VoiceAssistant enables voice-controlled interactions inside VS Code using a webview-based speech recognizer (Web Speech API) with optional Google Cloud Speech fallback.
Features
Real-time speech transcription using Web Speech API inside a secure webview
Git integration (uses built-in Git API or falls back to terminal git)
Simple UI to start/stop listening and see transcripts
Getting started
npm install
npm run compile
Press F5 to run the extension in a new Extension Development Host
Packaging
Install vsce (already in devDependencies): npm i -g vsce
Run: npm run package — this creates a .vsix file for distribution
Google Cloud Speech (optional, recommended for multi-language)
To enable robust multi-language recognition, set voiceAssistant.useGoogleSpeech to true and set voiceAssistant.googleCredentialFile to the path of your Google Cloud service-account JSON (with Speech-to-Text permissions).
Configure voiceAssistant.recognitionLanguages with an array of IETF language tags you want the assistant to consider (default: ["en-US","hi-IN"]). The extension will send recorded audio to Google Speech-to-Text, which will use the provided languages to automatically detect and transcribe speech.
Note: Google STT requires credentials and network access. The extension ships a local integration using @google-cloud/speech to simplify usage.
OpenAI integration (code generation)
To enable OpenAI as a generation provider, set voiceAssistant.useOpenAI to true. Supply your OpenAI API key either via the voiceAssistant.openaiApiKey setting or the OPENAI_API_KEY environment variable.
Once enabled, voice prompts like "Create a button that does X" or "Generate a component for login" will use OpenAI (if available) to produce code suggestions. Generated files are shown in a preview and you are prompted to Apply and optionally Commit & Push the changes.
If you want fully automated operation, the following settings control auto behavior:
voiceAssistant.allowExternalCodeUpload (default: false) — must be enabled to allow sending prompts and code to external AI providers.
voiceAssistant.autoApplyGeneratedCode (default: false) — if enabled, generated code is auto-applied when the number of generated files is <= voiceAssistant.autoApplyMaxFiles.
voiceAssistant.autoApplyMaxFiles (default: 5) — maximum files allowed for auto-apply.
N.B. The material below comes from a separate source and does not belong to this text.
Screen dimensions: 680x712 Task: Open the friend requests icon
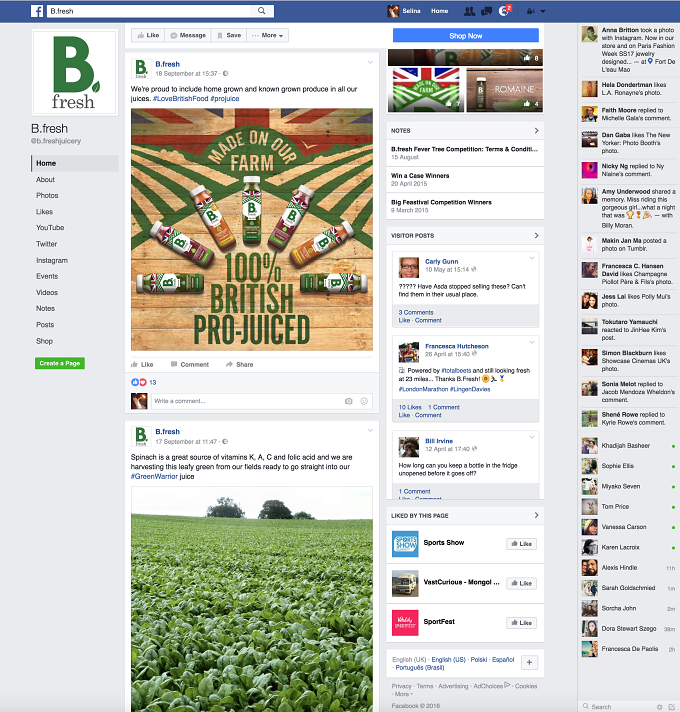469,11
voiceAssistant.autoCommitAndPush (default: false) — when enabled and auto-apply runs, commits and pushes will be performed automatically.
Safety note: Enabling fully automatic modes can modify many files and push changes. Keep allowExternalCodeUpload disabled if you do not want code or prompts sent externally. Use autoApplyGeneratedCode only when you trust the provider and the prompt context.
Be careful: sending code and prompts to external services may expose content. Use include/exclude rules and limit what is uploaded as needed.
Notes & Limitations
The Web Speech API requires the webview environment to support it (should be available in VS Code stable's webviews). If not available, use the Google Cloud fallback (not implemented client-side by default).
Intent parsing is rule-based and meant for an MVP. For advanced natural language understanding, integrate an NLU provider.
Contributing
Open issues, add features, and send pull requests.